2. Matthys Bokhorst (1955) ‘Arts and crafts on view’, Cape Times, 18 March.
3. – (1955) ‘Two European exhibitions’, Cape Times, 25 June.
4. – (1955) ‘Art personality’s offer to Irma Stern’, Cape Times, 15 October.
5. – (1956) Irma Stern praised in Berlin’, The Cape Argus, 29 November.
6. Deane Anderson (1958) ‘Irma Stern’s show is vigorous as a bougainvillaea’, The Cape Argus, 7 March.
The Estate of the late Mrs Nedra Jooste
21.04.1940 – 12.12.2022
An overriding interest of the late Mrs Nedra Jooste was travel, and together with her husband, Jannie Jooste, they travelled extensively both for business and pleasure. She was fascinated by beautiful places, architecture, art and collectables, and this permeated every aspect of her life. She also had a passion for creating beautiful homes and gardens, and entertaining friends and family.
Upon meeting the petite and stylish Nedra, one would not immediately have guessed that throughout her life she was heavily involved in her and her husband’s considerable business interests, predominantly transportation and farming.
She met her Namibian-born husband in Cape Town and after they were married they settled in Namibia, first in Windhoek and later in Grootfontein where they lived and worked for more than 20 years, and where their two sons were born.
Over the years they hankered after the Western Cape and at the end of 1982 they moved to the Somerset West wine farm Villa Cordoba nestling at the foot of the magnificent Helderberg mountains with breathtaking views of the Cape Peninsula.
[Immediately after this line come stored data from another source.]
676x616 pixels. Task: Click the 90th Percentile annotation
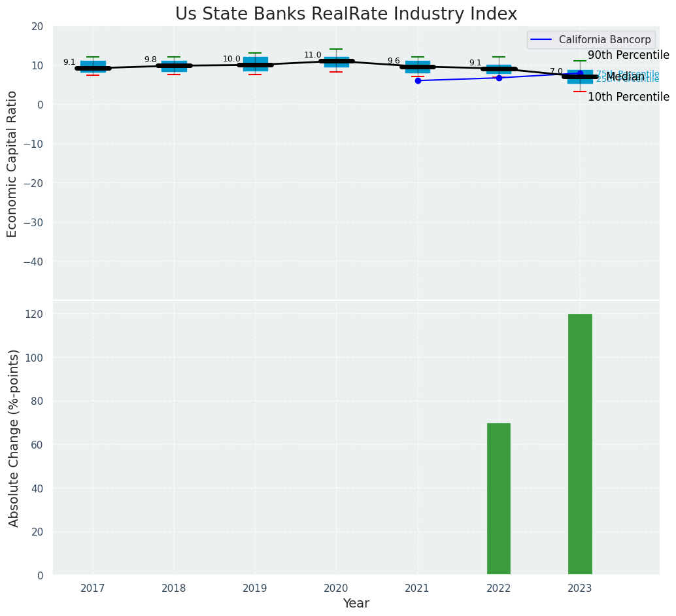pos(628,56)
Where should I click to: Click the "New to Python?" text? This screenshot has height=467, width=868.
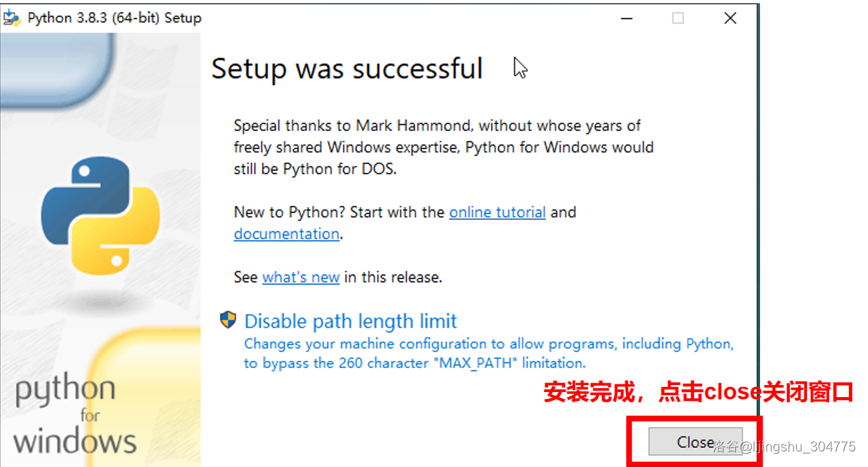click(289, 212)
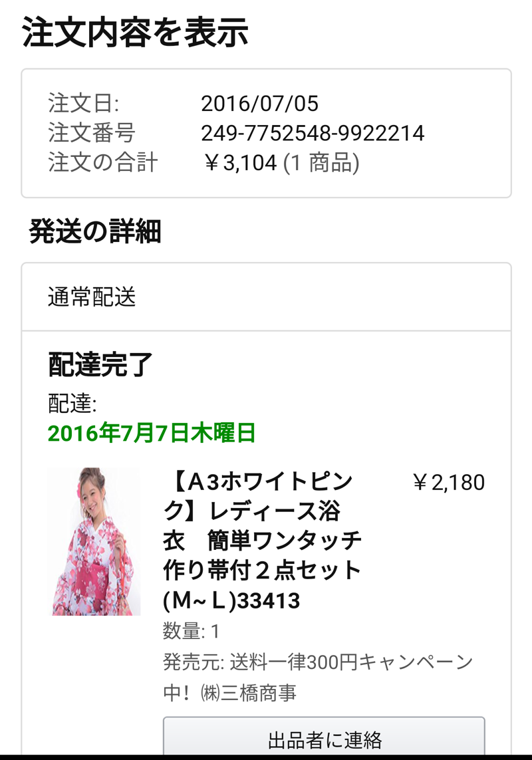Click the delivery date 2016年7月7日木曜日
The height and width of the screenshot is (760, 532).
point(152,433)
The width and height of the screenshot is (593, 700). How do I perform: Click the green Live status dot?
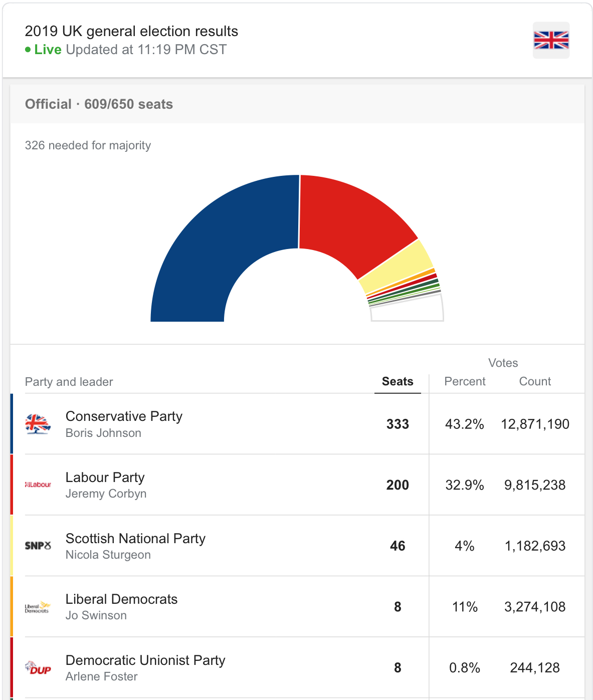pyautogui.click(x=28, y=50)
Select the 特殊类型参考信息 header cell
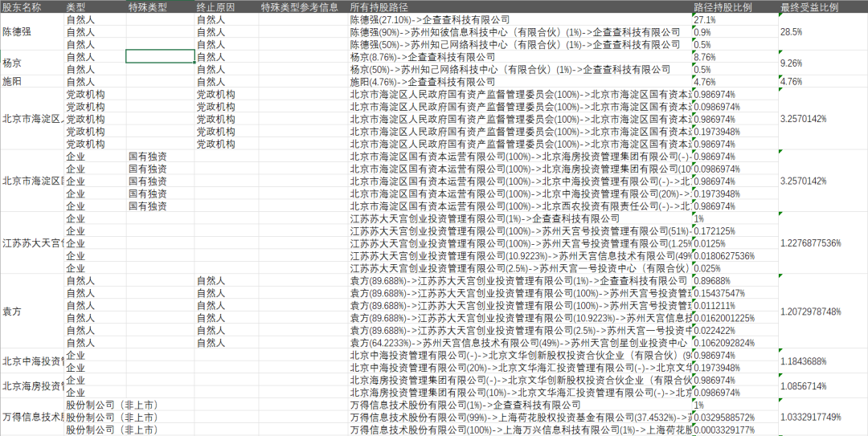 coord(304,7)
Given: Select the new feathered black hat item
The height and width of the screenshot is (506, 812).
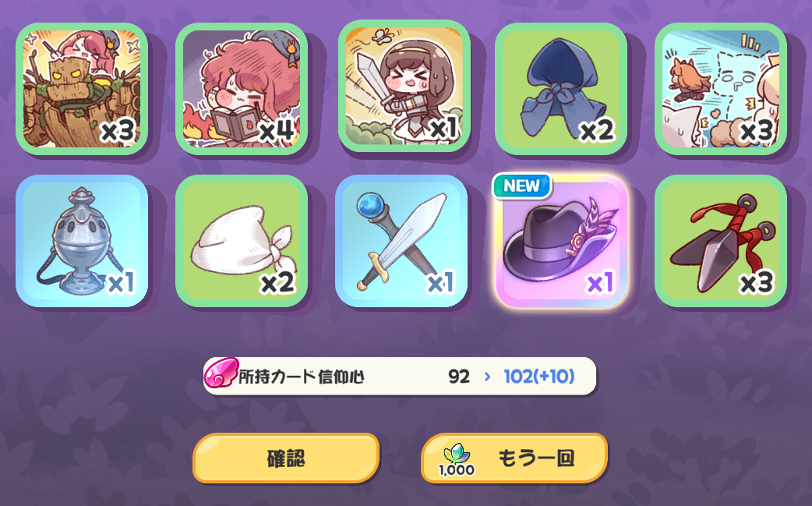Looking at the screenshot, I should click(x=561, y=241).
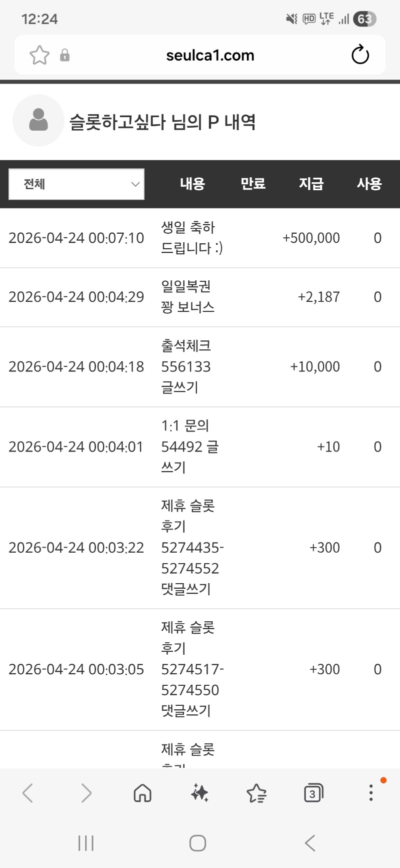
Task: Reload the page with the refresh icon
Action: click(x=360, y=55)
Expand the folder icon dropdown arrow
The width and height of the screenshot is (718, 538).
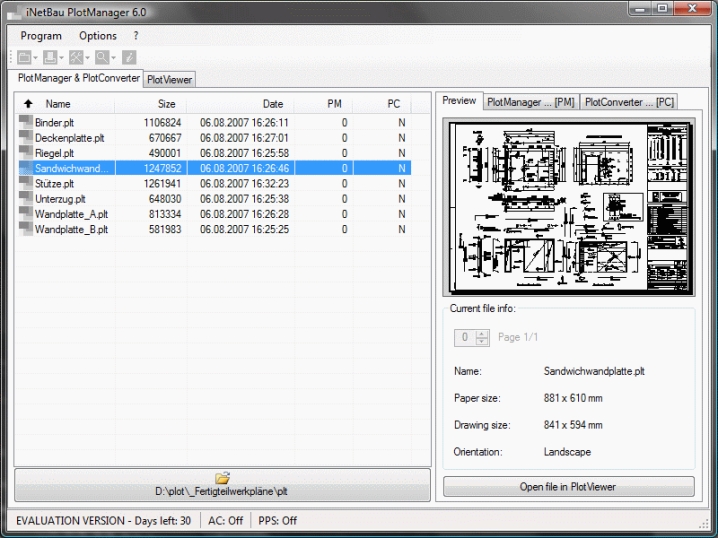35,58
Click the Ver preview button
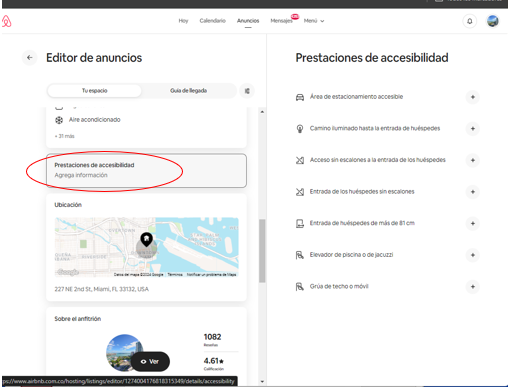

Not long after, in 1983 they acquired the adjoining farm Voet van Helderberg, later renamed Cordoba in keeping with the brand name of their wine.
After her husband passed away in 2008 she continued to run their business enterprises and to pursue her many interests.
Provenance
Dennis Hotz Fine Art, Johannesburg, 1990.
The Estate of Nedra Jooste.
Exhibited
Gallerie Wolfgang Gurlitt, Munich, 1955.
Stadt Museum, Linz, 1956.
Berlin Festival Exhibition, 1956.
Gallery Wasmuth, Berlin, 1956.
South African Association of Arts Gallery, Cape Town, 1958.
Rembrandt Art Centre and Pretoria Art Museum, Johannesburg and Pretoria, Homage to Irma Stern, 1968.